« Je mets en garde contre une ingérence dans la vie politique du #Liban. Elle ne sera pas acceptée. Le Liban n’est pas un protectorat français. je mets en garde les Libanais à propos des réformes de Macron : protégez les revendications de votre révolution citoyenne. ».
Le message de Jean-Luc Mélenchon, chef de La France Insoumise adressé au président français Emmanuel Macron est limpide: le Liban a besoin de l’aide – dont celle de la France – mais il ne faut se tromper ni sur le diagnostic de la situation, ni sur les réponses possibles. Entre bain de foules, admonestations et injonctions, le chef de l’Etat français a franchit une limite que même un Liban effondré, en situation de crise majeure, ne peut accepter. En appelant par exemple à une enquête internationale, Emmanuel Macron endosse, trop légèrement, une revendication des adversaires du gouvernement en place animés du seul souci d’en découdre avec un « ennemi ».
Une revendication qui vient d’une opposition qui faisait encore récemment partie du pouvoir et qui est incluse dans le rejet général de la classe politique par les libanais. Ils sont encore dans le registre politicien alors que le pays est à genoux. Ceux qui sont au pouvoir actuellement comme ceux qui l’étaient récemment – à l’image de Saad Hariri – font partie de ces féodalités politiques qui se sont enracinées à l’ombre d’un système confessionnel mis en place durant le mandat français au Liban (1920-1943) et conforté par l’accord de Taëf du 23 octobre 1989.

Travail demandé:
Répondez à ces questions d'après le texte sur le Liban.
1. Quel mouvement Jean-Luc Mélenchon dirige-t-il ?
2. Quelles années le texte donne-t-il pour le mandat français au Liban ?
3. À quelle date l'accord de Taëf a-t-il été conclu ?
Les entrées constituent un matériau distinct du texte sur le Liban.

Données fournies:
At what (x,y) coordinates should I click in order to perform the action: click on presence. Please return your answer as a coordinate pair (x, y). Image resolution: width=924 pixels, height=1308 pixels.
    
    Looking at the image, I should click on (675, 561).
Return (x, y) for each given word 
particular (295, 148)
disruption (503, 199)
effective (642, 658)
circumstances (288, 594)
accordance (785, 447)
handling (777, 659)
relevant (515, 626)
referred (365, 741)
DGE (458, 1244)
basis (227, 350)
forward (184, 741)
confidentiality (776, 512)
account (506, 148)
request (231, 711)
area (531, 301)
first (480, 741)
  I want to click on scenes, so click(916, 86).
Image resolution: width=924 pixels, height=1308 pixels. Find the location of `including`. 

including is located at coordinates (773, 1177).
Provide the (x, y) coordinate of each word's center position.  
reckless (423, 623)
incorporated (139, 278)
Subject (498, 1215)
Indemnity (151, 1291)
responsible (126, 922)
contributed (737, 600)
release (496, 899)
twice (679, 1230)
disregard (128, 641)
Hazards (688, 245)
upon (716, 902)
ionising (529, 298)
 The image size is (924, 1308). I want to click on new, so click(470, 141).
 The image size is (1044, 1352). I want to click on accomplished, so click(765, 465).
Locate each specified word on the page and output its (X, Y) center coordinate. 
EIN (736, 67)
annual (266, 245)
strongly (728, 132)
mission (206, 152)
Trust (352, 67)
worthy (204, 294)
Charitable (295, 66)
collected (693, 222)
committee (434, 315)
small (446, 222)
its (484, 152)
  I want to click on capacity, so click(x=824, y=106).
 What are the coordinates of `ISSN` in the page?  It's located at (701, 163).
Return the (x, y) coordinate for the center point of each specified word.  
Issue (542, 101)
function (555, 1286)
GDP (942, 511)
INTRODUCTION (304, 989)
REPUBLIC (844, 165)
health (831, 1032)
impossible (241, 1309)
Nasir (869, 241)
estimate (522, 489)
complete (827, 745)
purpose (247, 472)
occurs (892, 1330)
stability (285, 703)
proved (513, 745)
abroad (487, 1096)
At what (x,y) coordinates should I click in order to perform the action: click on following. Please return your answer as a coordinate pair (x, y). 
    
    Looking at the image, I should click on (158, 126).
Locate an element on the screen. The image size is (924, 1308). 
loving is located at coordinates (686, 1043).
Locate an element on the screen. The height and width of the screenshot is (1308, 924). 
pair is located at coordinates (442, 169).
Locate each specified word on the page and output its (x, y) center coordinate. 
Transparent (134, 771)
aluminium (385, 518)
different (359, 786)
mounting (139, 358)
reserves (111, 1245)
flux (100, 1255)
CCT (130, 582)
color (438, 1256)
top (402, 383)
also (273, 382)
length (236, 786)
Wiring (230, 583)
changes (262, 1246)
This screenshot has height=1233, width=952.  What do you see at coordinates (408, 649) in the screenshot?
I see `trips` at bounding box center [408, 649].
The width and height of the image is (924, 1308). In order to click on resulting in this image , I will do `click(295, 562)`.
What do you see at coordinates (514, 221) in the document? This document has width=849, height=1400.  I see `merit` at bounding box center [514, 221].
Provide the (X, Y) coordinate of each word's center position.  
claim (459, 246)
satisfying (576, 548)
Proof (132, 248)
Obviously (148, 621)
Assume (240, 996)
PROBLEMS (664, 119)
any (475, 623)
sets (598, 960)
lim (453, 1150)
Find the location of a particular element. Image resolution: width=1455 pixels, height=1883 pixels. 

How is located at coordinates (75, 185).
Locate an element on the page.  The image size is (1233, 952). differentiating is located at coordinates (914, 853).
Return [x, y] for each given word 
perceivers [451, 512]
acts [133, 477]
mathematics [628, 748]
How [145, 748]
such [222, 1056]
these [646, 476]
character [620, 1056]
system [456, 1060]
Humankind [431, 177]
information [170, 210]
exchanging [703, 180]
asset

Corrigé:
1. La France Insoumise.
2. De 1920 à 1943.
3. Le 23 octobre 1989.